Maskless, a beautiful pixel art exploration, by Kultisti presents an interesting dialogue, between the literal physical confrontation with masks, and the psychosocial idea of covering your self.
I’d recommend playing through Maskless for the experience, but if you just came here for the article I’ll describe the locations in which you interact.

On one level there is the void realm of those trying to make you follow the ‘path’, they will drop you off and have you going round in circles, these are the ones who grant you your mask.
On another are those who have escaped this endless masked path, artists and chill folks who hang out in the forest, nudging you into taking off that dang mask.
Between the two, connecting them, are the paper slip boxes, which print personally ordained messages, which seem to come from the creators of the path, noting your place in their eyes.

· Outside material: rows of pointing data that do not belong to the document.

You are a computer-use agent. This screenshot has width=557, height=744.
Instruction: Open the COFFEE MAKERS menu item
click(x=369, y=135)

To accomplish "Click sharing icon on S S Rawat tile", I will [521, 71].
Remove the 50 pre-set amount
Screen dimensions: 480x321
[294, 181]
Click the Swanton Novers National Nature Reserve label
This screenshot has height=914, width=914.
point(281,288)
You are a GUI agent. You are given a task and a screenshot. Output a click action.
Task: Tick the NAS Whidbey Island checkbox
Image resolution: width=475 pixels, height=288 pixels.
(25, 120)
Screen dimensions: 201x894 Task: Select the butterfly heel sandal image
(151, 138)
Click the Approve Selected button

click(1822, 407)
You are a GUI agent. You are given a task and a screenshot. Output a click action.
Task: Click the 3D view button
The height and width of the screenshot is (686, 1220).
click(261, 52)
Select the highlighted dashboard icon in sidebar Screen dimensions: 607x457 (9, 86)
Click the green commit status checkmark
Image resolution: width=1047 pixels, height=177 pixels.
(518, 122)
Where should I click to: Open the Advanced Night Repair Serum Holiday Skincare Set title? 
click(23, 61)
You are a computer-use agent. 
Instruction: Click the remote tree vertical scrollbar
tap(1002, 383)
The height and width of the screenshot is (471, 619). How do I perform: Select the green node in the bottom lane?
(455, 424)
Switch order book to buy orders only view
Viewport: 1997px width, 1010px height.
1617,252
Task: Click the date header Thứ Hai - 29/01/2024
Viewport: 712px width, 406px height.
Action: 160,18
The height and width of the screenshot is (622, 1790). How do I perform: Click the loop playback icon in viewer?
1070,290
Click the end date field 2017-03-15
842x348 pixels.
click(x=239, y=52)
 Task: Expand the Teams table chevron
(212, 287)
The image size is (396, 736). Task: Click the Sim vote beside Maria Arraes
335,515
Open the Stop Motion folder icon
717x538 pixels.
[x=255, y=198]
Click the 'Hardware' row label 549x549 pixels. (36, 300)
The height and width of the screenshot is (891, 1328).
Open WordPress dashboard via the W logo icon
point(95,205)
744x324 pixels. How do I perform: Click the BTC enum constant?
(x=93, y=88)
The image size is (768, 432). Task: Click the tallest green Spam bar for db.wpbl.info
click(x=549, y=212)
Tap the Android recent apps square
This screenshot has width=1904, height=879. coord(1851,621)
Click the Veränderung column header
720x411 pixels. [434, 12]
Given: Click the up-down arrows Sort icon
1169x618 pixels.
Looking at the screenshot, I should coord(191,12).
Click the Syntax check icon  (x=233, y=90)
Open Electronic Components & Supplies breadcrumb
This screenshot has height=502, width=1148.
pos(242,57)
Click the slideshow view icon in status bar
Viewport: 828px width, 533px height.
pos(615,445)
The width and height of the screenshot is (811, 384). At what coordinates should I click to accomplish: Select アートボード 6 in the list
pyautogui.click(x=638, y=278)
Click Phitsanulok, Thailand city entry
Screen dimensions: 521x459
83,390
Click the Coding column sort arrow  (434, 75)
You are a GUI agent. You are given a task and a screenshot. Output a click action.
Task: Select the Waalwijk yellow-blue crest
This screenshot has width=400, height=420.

The thing that stopped Maskless from just being forgettably beautiful, which can happen with shorter explorations like this, was that while insisting on the parasitism of conformity, it affected my ways of thinking about versions of ‘myself’. While it’s outcome is a compassionate, queer coded unmasking, I found no solid ground as expected, and predicted, in this. With all the things that had happened beforehand, it was ultimately only time and the galaxy looking back at me laughing at this moment, showing me that the mask is a flawed stand in for oppression.
That’s an idea that is killing people.
The very western, very white colonial idea about masks or any other head covering that isn’t a ‘hat’ is seemingly that they are a universal human indignity. Masks are maybe enforced in some workplaces, but mostly by the notional ethical/environmental poverty of the global East and South. Else, they are the domain of revolutionaries, superheroes, plague doctors and fetishised cultures. Masks are museum pieces, rebellion symbols, religious injustice first, life saving technology second, and integral to cultural and spiritual life never.
Now, to shield myself and others from the Spit we send out whenever we breathe, speak, eat and so on, I wear one. Within that Mucus, covering us, is a thing that has killed so many, and almost taken my loved ones. This mask is good. Also it helps me cope with the massive feelings of gender dysphoria I experience as a fem person, it kills the jawline and highlights my eyelashes. Masks are no monolithic evil, and I think, as a white British person, that notion has been buried in my skull. Years of racist, hateful media has me instantly recognise ‘mask’ as a threat, to my freedoms to be myself. To put your whole self out is one way to be trusted as able to integrate fully with a capitalist monoculture.
Only now are some white people hastening to think about masks again, while others admit that they are more bothered by covering their sacred ‘self’ than a literal pandemic.

It’s here that the conflicts of Maskless and the Covid-19 pandemic intersect, it shines a light on the resistance to masking, and the insistence on an unmasked version of true self as a pressure in itself, when the mask is the safest thing I’ve felt in terms of the sickness, and my self. It’s an issue that is intimately political, and which is killing us.